I am using this awesome numba package for some experiments I have. However, I am looking at parallelizing some certain processes, and I want to know whether a certain code snippets yield a race condition when I parallelize it (this is a bit of a noob question).

# original_vectors is (n,d)
# new_vectors is (m, d)
# index_vectors is (n, k) where every entry is and index in new_vectors

@njit(nopython=True, parallel=True, target="cpu")
def generate_vectors(original_vectors, new_vectors, indexes):
    # Loop through the walks
    for ii in prange(indexes.shape[0]):
        for jj in prange(indexes.shape[1]):
            new_vectors[indexes[ii, jj]] += original_vectors[ii]
    return original_vectors

According to this tutorial, using indexes of a vector in a parallel for-loop can risk yielding a race condition.

However, when I test this, it yields the same output vector, no matter if I use parallel and prange or not. However, I manage to parallelize and speed it up by a factor of 2, so it would be nice if it did not yield a race condition.

Thanks!!

You do have a race condition in theory - the same location in new_vectors can be updated by more than one thread at the same time.
With the particular logic you have there the order doesn’t matter (apart from the “floating point arithmetic isn’t associative” problem), so in most cases you’ll be fine. However, the += operator is not atomic, so it’s possible that another thread will update that location in new_vectors between the addition starting and the result being written to the location.

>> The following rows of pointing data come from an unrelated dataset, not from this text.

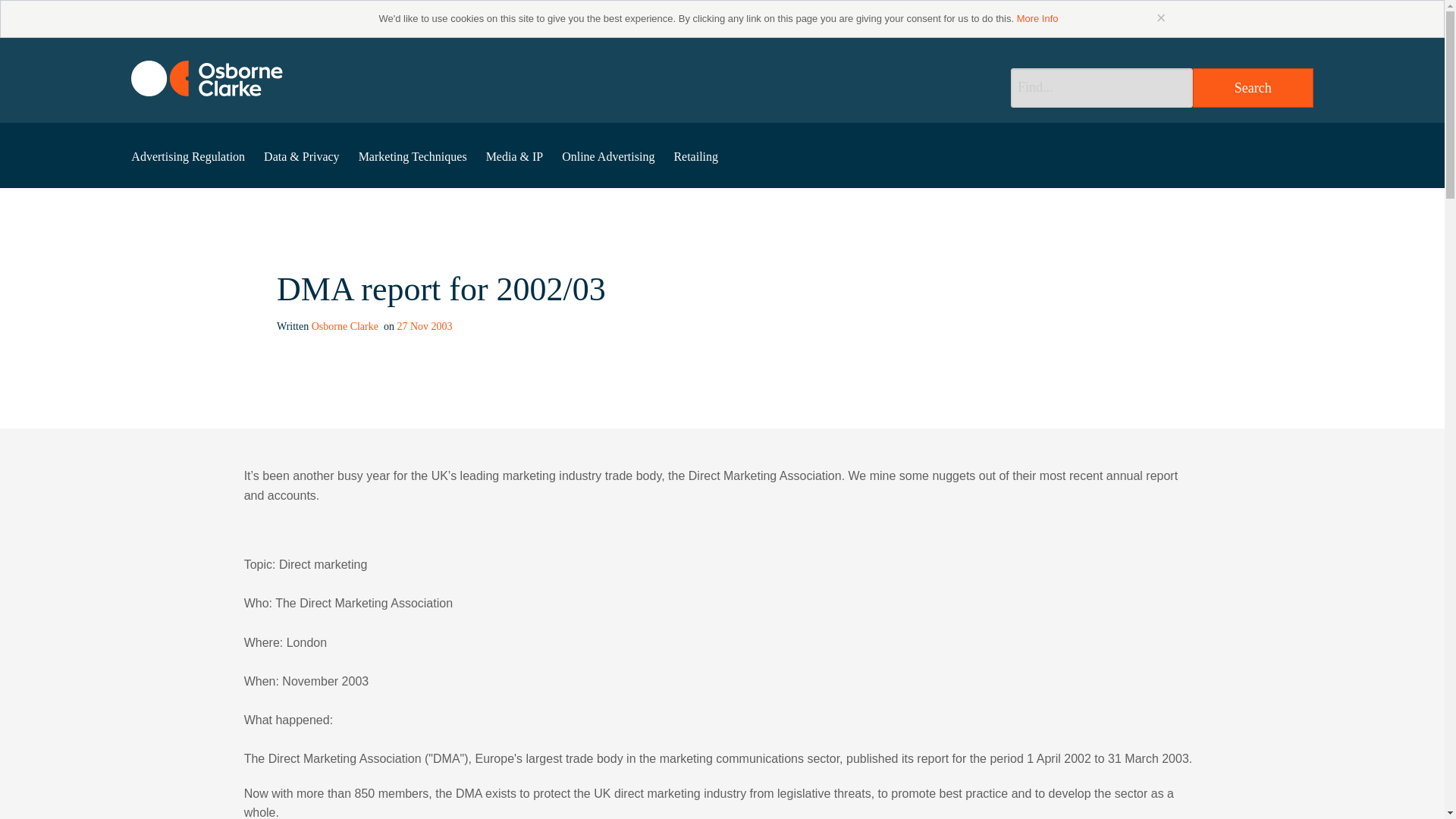
Search (1252, 87)
Retailing (695, 155)
'View all posts by Osborne Clarke (346, 326)
Online Advertising (608, 155)
27 Nov 2003 (423, 326)
More Info (1037, 18)
marketinglaw (206, 78)
Osborne Clarke (346, 326)
Advertising Regulation (188, 155)
Marketing Techniques (412, 155)
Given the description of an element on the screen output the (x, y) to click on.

Thank you for your reply, it is of great help! Okay, then for safety, I should probably avoid this specific parallelization even though it speeds it up. Perhaps there is some work around so I avoid the race condition?

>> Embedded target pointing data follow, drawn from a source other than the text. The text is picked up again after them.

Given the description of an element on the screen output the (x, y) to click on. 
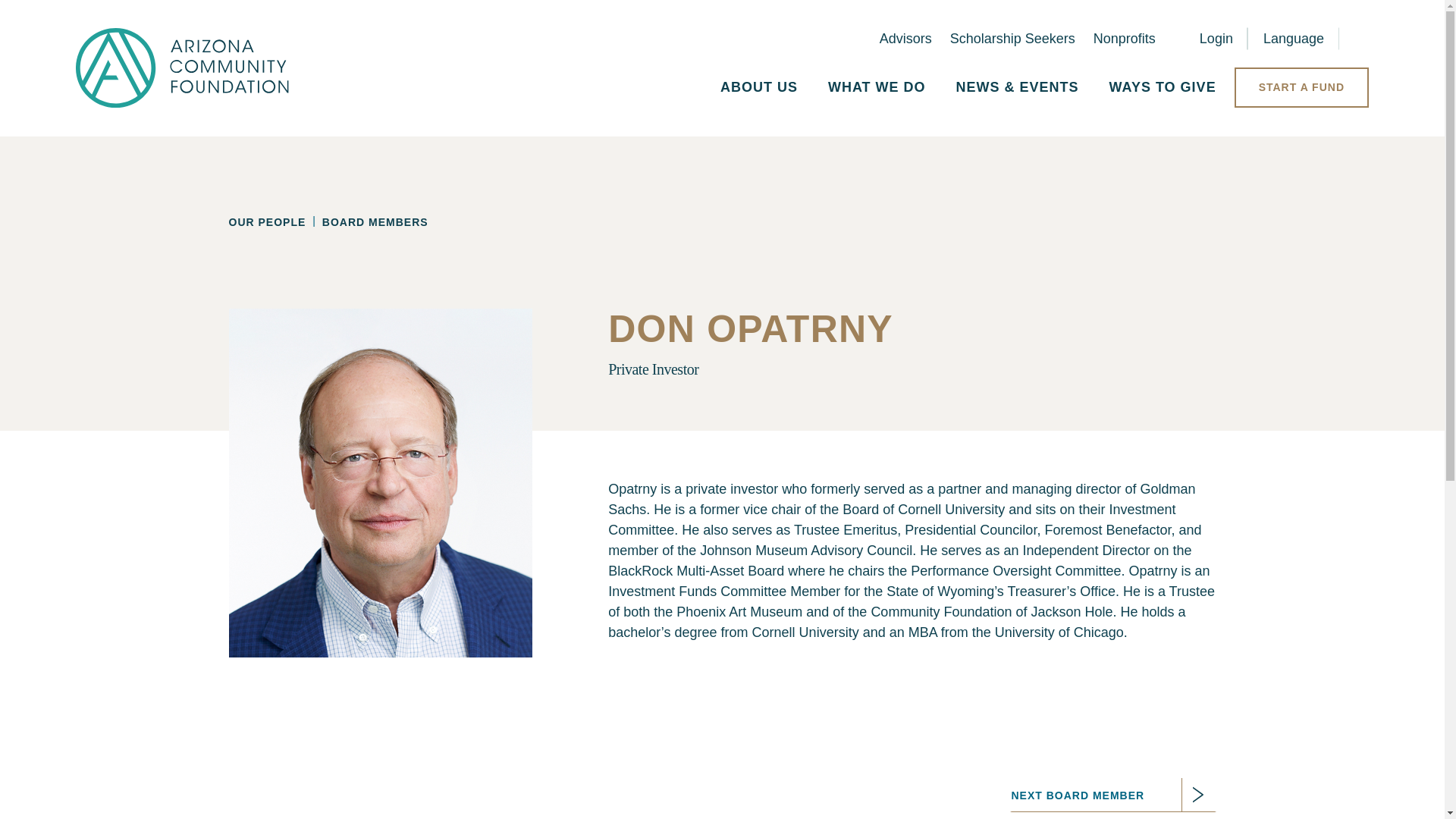
Language (1293, 38)
Scholarship Seekers (1012, 38)
Login (1203, 38)
START A FUND (1301, 87)
WAYS TO GIVE (1162, 87)
Nonprofits (1124, 38)
Advisors (905, 38)
WHAT WE DO (877, 87)
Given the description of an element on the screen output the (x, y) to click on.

At the risk of making myself a fool: @rhjmoore is completely right about the atomicity and the race conditions that come with it. However, to me it looks as if your loop hits every entry in new_vector no more than once. If that is the case, then I think you should be fine with this being executed in parallel since there are no competing threads working on a given element?

That depends what’s in indexes. If it looks like this you’ll hit elements in new_vectors multiple times:
indexes = np.asarray([0,1,],[0,2],[3,1]])
With this value of indexes, you’ll hit elements 0 and 1 of indexes twice.

You are absolutely right, I glanced over the fact that the indices were coming from somewhere else!